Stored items
════
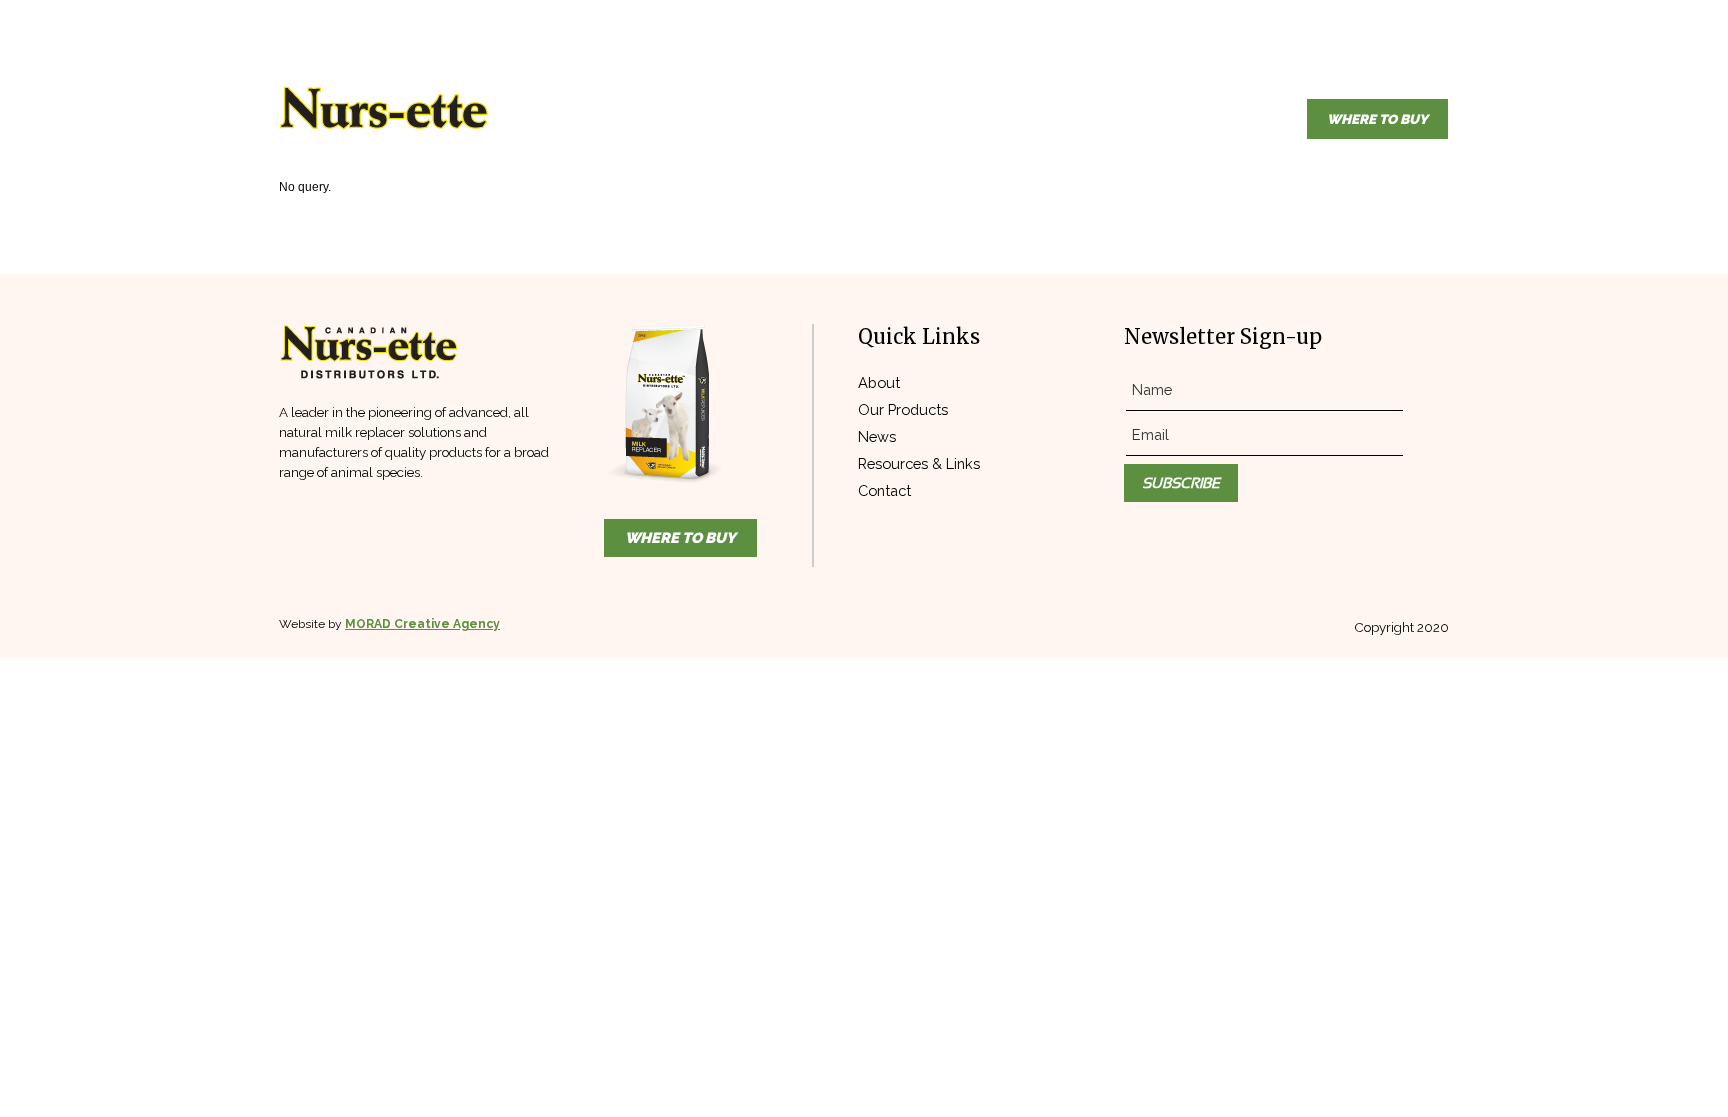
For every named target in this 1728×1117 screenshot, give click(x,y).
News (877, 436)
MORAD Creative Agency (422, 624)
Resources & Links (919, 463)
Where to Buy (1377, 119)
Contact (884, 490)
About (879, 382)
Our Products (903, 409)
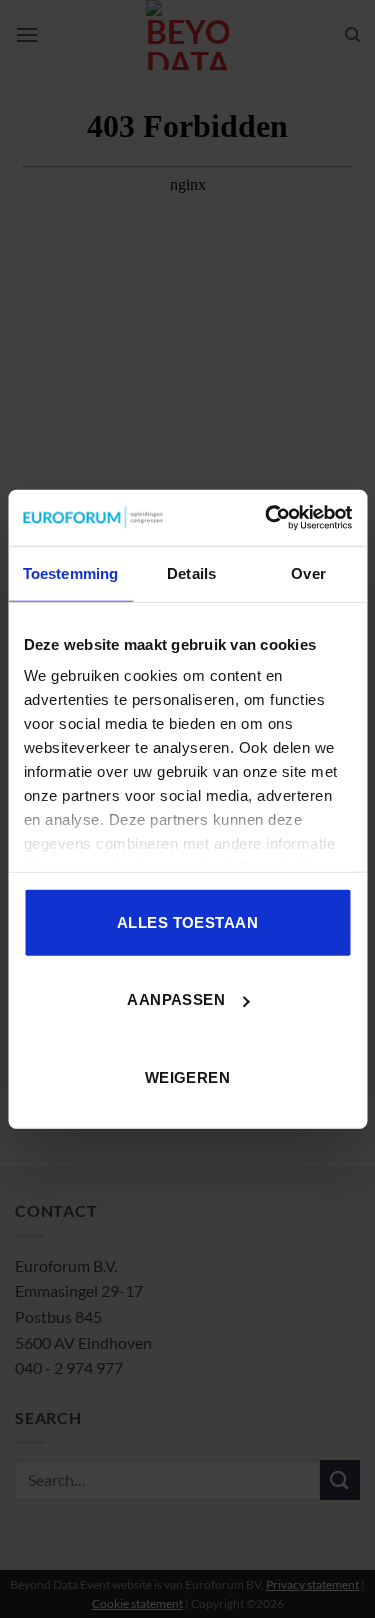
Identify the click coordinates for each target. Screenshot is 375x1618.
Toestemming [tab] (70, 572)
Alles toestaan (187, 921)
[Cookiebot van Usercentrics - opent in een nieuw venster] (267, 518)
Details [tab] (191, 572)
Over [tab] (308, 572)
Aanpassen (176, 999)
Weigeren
════
# To do:
Your copy should hold each line above exactly and no pictures at all.

# Answer space:
For every named target in this 1728×1117 screenshot, give click(x,y).
News (877, 436)
MORAD Creative Agency (422, 624)
Resources & Links (919, 463)
Where to Buy (1377, 119)
Contact (884, 490)
About (879, 382)
Our Products (903, 409)
Identify the click coordinates for each target. Screenshot is 375x1618.
Toestemming [tab] (70, 572)
Alles toestaan (187, 921)
[Cookiebot van Usercentrics - opent in een nieuw venster] (267, 518)
Details [tab] (191, 572)
Over [tab] (308, 572)
Aanpassen (176, 999)
Weigeren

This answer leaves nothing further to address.